Beiträge

„Sandmann, lieber Sandmann, es ist noch nicht soweit. Wir sehen erst den Abendgruß, ehe jedes Kind ins Bettchen muss, du hast gewiss noch Zeit.“ Dieses Lied tönte erstmals am 22. November 1959 aus dem Fernsehen – und zwar demjenigen der DDR. Das Sandmännchen ist der Gewinner eines politischen Wettrennens. Wir fragen in unserem Beitrag, wie die Sendung entstand und was sie über die deutsch-deutsche Geschichte erzählt.

Die Geschichte von einem kleinen Mann, der Kindern das Einschlafen erleichtert, ist keine Erfindung des deutschen Fernsehens. Schon davor gab es in der europäischen Literatur Sagengestalten, die Sand verstreuen, um Kinder zum Schlafen zu bringen.

Sandmann Darstellung E.T.A. Hoffmann

Eher unheimlich: der Sandmann von E.T.A. Hoffmann. © Wikimedia Commons

Doch das nicht nur auf liebevolle Art und Weise. Der Sandmann des romantischen Schriftstellers E.T.A. Hoffmann beispielsweise wirft Sand in die Augen der Kinder, sodass sie blutig aus dem Gesicht fallen. Einen Gegensatz dazu bildet im 19. Jahrhundert der Sandmann des dänischen Märchendichters Hans Christian Andersen mit dem Namen Ole Lukøje. Ins Deutsche übersetzt heißt er „Ole Augenschließer“. In diesem Märchen besucht Ole Lukøje am Abend die Kinder, erzählt Geschichten und verschließt ihnen die Augen mit „süßer Milch“. Die Kinder, die den Tag über brav waren, bekommen von seinen Geschichten schöne, farbige Träume. Die Kinder, die nicht so brav waren, bekommen weniger gute Träume.

## [Aufgaben]
1. An welchem Tag erklang laut dem Textauszug über das Sandmännchen dessen Lied zum ersten Mal im Fernsehen?
2. Setzen Sie den Textauszug über das Sandmännchen bitte im Anschluss an seinen letzten Satz fort.
Die Einträge haben mit dem Textauszug nichts zu tun.

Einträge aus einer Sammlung
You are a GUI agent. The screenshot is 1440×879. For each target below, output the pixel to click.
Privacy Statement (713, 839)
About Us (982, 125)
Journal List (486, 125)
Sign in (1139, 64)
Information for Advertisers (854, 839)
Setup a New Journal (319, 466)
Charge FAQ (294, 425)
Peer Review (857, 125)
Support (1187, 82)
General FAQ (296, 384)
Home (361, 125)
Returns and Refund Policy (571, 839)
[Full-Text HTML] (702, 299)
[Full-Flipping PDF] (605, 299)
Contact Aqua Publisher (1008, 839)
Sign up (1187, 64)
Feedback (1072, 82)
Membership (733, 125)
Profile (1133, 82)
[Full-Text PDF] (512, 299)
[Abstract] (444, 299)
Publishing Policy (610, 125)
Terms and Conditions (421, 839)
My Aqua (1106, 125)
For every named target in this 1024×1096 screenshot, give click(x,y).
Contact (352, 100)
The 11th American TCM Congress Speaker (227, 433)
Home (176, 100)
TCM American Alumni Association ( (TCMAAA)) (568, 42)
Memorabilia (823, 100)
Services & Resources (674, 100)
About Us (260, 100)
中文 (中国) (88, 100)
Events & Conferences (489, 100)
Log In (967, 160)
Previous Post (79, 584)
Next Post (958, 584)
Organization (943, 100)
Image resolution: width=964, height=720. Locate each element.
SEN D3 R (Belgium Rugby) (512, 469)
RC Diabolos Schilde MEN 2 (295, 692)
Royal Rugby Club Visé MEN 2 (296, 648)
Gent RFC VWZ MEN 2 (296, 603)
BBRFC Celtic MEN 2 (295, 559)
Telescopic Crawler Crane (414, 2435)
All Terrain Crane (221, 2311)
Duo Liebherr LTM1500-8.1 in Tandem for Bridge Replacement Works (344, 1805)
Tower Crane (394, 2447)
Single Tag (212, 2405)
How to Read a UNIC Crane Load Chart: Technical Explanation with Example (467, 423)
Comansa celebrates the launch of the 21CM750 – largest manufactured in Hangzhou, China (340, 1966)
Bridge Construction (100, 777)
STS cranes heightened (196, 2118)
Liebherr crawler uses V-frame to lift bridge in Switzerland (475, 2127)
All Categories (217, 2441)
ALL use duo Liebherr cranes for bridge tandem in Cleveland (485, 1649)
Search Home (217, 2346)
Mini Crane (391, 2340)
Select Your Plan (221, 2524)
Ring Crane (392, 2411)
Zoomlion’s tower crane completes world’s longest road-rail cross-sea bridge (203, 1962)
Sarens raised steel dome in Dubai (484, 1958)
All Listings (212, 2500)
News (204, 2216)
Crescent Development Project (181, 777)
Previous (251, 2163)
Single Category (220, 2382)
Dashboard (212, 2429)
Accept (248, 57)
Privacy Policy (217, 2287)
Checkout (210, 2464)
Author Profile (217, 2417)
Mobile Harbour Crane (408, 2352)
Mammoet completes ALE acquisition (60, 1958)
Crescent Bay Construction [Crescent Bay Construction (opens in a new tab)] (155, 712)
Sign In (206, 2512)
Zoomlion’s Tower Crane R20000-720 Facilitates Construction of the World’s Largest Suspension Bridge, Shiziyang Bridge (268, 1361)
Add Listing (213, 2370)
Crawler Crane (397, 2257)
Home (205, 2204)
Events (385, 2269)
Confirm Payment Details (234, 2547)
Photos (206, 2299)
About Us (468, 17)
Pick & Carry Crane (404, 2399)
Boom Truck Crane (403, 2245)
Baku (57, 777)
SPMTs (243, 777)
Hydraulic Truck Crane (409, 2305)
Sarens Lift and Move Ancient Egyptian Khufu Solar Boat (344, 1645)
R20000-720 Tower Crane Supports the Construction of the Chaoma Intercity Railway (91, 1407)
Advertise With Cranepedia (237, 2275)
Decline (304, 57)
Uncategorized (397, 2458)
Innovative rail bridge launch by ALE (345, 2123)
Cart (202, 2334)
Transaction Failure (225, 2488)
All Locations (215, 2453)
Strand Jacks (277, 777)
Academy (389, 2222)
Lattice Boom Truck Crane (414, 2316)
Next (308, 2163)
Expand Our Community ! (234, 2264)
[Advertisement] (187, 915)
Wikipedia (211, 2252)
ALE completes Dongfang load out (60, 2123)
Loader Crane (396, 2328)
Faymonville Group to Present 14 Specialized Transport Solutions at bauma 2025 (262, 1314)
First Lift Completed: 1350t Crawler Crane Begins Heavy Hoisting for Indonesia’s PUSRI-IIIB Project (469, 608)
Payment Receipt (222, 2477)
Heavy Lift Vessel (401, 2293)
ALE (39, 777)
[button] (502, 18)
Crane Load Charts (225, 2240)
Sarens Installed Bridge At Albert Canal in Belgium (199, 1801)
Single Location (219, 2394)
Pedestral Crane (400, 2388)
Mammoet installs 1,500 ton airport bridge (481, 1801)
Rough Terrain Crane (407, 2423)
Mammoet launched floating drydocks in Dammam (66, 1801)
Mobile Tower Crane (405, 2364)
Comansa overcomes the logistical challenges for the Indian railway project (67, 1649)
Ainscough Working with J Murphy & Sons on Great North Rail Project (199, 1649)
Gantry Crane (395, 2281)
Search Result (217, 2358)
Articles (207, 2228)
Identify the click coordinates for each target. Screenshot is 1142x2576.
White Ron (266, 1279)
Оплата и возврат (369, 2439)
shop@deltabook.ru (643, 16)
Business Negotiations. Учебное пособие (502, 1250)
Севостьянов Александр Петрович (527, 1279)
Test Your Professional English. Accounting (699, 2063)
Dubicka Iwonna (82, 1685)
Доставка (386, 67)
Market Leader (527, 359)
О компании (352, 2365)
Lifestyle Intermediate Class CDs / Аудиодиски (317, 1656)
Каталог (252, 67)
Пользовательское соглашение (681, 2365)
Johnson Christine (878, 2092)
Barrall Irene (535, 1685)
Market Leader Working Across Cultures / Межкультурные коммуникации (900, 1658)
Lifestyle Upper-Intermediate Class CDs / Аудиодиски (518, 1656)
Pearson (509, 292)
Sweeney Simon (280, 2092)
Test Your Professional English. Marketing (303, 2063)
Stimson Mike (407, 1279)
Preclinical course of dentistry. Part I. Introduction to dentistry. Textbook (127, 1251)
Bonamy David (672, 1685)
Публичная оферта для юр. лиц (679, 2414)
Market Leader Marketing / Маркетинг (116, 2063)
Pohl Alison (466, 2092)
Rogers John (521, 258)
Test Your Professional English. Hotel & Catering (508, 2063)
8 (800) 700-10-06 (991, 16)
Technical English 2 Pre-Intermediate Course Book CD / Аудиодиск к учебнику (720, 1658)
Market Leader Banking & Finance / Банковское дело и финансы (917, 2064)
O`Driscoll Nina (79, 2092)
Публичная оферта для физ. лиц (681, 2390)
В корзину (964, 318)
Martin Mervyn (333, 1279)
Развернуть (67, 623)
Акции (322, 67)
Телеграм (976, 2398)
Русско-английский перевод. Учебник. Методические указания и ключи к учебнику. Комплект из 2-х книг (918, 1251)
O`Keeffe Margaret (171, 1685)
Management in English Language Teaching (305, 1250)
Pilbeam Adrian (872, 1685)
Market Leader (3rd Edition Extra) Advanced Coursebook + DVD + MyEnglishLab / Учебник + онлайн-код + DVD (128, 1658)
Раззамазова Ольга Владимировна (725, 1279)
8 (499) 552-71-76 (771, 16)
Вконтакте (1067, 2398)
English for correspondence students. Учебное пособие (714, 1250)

## [Lösungen je Aufgabe]
1. Am 22. November 1959.

2.
dänische Sandmann Darstellung

Ole Lukøje von Hans Christian Andersen verteilt am Abend „süße Milch“. © Wikimedia Commons

Als das Märchen auch ins Deutsche übersetzt wurde, wurde aus der „süßen Milch“ der Schlafsand. Vielleicht nicht zuletzt, weil „die süße Milch“ eine Anspielung auf den giftigen Opiatsaft des Schlafmohns war.

Die Geschichte nach dem Krieg

In der Nachkriegszeit fassten auch die Medien das Ritual auf, den Kindern vor dem Schlafengehen eine Geschichte vorzulesen. So wurde im Berliner Rundfunk ab 1946 Das Abendlied gesendet. Es war eine Produktion der Hörfunk-Redakteurin und Kinderbuchautorin Ilse Obrig. Die Figur des Sandmanns gab es jedoch noch nicht. Sie kam erst am 19. Mai 1956 in die Radiosendung. Im Deutschen Fernsehfunk (DFF) wurde dann am 8. Oktober 1958 der Abendgruß daraus. Das Fernsehen gewann in dieser Zeit an Popularität, und Ilse Obrig, die inzwischen zum westdeutschen „Sender Freies Berlin“ (SFB) gewechselt hatte, plante zusammen mit der Puppengestalterin Johanna Schüppel ein kleines Männchen, das dem Radio-Sandmann ein Fernsehgesicht geben sollte.

So sieht das Sandmännchen des Westdeutschen Fernsehens aus. © Wikimedia Commons

Die finanziellen Mittel für dieses Projekt waren beschränkt, sodass Obrig und Schüppel eine einfache Handpuppe gestalteten. Auch wenn die erste Sendung schon Monate zuvor fertig produziert war, wollte man mit der Veröffentlichung noch bis in die Vorweihnachtszeit, zum 1. Dezember 1959, warten.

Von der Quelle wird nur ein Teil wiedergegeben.